David Feinstein On Using Emotional Freedom Techniques in Practice

Energy Psychology is a discipline that’s increasingly gaining acceptance from therapists working with clients who are anxious, who struggle in the present with early attachment wounds, or who are dealing with overwhelming trauma.

By combining Emotional Freedom Techniques, the use of acupuncture points, and other somatic approaches with existing psychotherapeutic protocols, Energy Psychology gives us a way to neutralize the charge of unresolved attachment wounds quickly, reduce anxiety, provide relief from recent trauma, and enhance a client’s ability to self-regulate.

Watch the video below to see David Feinstein demonstrate a straightforward intervention using the Emotional Freedom Technique called “tapping.”

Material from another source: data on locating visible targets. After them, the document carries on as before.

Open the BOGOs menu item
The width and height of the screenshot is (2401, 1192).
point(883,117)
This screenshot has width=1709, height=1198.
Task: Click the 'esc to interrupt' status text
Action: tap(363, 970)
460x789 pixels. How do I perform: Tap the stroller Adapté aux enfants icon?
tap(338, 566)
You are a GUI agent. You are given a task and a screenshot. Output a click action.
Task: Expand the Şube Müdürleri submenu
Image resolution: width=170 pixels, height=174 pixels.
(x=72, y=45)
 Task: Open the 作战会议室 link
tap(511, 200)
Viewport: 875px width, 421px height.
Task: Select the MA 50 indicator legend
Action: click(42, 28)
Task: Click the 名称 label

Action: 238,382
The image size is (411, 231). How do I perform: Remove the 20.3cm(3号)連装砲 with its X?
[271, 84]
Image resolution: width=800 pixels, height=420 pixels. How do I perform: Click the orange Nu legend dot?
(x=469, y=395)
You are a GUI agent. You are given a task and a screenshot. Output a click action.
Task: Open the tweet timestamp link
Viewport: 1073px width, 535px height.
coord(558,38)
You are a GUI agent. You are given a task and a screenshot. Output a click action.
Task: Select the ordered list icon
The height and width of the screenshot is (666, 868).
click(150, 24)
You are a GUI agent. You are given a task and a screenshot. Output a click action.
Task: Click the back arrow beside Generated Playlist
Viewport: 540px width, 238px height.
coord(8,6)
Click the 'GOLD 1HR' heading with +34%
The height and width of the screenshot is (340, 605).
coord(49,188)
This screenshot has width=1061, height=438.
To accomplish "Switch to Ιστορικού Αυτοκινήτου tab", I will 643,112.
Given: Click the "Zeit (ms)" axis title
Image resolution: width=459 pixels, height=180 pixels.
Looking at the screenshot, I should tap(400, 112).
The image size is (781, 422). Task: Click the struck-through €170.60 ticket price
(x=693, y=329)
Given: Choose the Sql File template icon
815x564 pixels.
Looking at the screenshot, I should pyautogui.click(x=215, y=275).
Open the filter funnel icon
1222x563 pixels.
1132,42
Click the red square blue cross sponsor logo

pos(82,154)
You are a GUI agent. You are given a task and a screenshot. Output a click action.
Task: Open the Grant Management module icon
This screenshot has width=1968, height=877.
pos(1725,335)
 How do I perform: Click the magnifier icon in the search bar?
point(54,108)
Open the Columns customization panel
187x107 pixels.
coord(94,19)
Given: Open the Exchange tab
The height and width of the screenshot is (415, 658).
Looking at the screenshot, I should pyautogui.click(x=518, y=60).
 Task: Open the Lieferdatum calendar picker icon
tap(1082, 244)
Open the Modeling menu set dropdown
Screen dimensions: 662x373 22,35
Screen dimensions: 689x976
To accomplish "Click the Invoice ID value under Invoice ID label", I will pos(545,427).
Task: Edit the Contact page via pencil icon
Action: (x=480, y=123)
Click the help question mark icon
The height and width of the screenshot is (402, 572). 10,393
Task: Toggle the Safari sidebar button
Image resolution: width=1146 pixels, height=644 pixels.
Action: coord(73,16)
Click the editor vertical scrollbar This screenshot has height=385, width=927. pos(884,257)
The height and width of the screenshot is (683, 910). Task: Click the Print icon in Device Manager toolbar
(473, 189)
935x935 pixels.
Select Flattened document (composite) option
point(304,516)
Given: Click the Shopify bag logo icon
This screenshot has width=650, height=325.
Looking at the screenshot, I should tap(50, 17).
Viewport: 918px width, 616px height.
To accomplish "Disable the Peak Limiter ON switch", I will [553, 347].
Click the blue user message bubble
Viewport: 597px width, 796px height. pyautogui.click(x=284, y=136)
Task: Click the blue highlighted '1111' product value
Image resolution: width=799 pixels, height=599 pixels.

David Feinstein, co-author of The Promise of Energy Psychology, is one of six therapeutic leaders featured in our new video webcast series, Attachment Theory in Practice. The series offers a look at the specific attachment-related tools and methods used in the professional practices of Diane Poole Heller, Bruce Ecker, Susan Johnson, Daniel Hughes, and Maggie Phillips. To learn more about this exciting new webcast, click here.

Want to learn more about energy psychology? Here’s an article by David Feinstein: “The Case for Energy Psychology: Snake oil or therapeutic power tool?”

Need CEs? Reading courses available include The Body in Psychotherapy and Beyond Psychology: Expanding Our Models of Consciousness and Change.

About David Feinstein: David is a clinical psychologist who has been on the faculties of the Johns Hopkins University School of Medicine and Antioch College. His books have won eight national awards, including the U.S. Book News Best Psychology/Mental Health Book of 2007.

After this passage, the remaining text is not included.